Catherine Bowers dijo razonablemente:
—No debes culparte. Nada de esto habría pasado si Sally hubiese dicho la verdad sobre su casamiento. Mentir sobre esas cosas es jugar con fuego. Supongo que le escribía a través de un intermediario.
—Sí. Le escribía por medio de Derek Pullen. Las cartas iban en un sobre metido en otro dirigido a Pullen. Se las hacía llegar a Sally en encuentros previamente concertados. Ella nunca le dijo que fueran de su marido. No sé qué historia había inventado, pero debe de haber sido buena. Pullen se había comprometido a guardar el secreto y, por lo que sé, nunca la delató. Sally sabía cómo elegir sus víctimas.

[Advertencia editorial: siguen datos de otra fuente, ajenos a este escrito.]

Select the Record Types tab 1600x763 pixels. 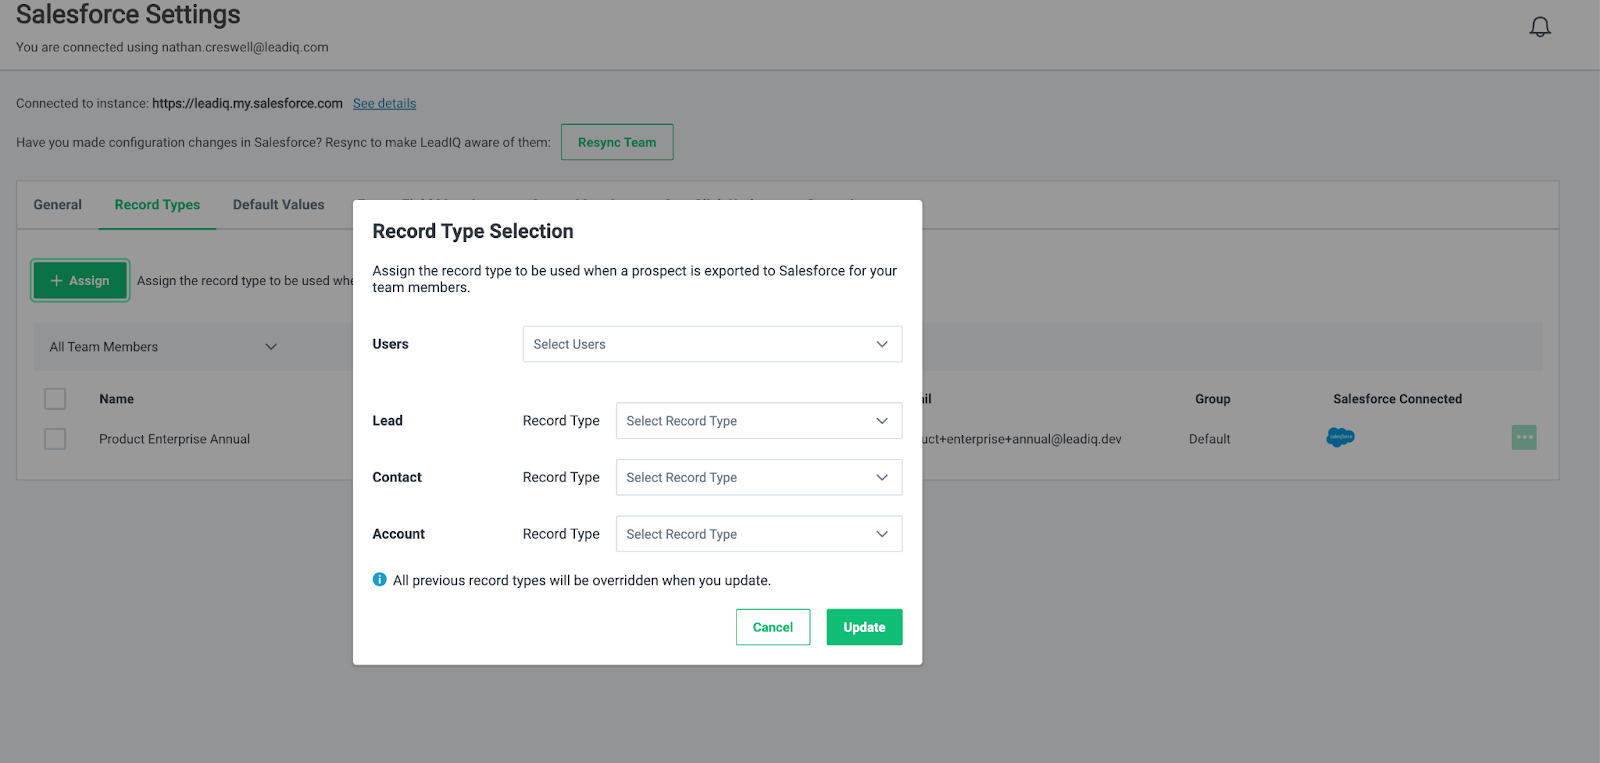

—Le gustaba jugar con la gente —dijo Felix—. Pueden ser juguetes peligrosos. Es obvio que una de sus víctimas encontró que la broma había ido demasiado lejos. ¿No fuiste tú, por casualidad, Maxie?
El tono fue deliberadamente ofensivo, y Stephen dio un rápido paso hacia él. Pero antes de que pudiera contestar oyeron la campanilla de la puerta principal y el reloj sobre la chimenea dio las ocho.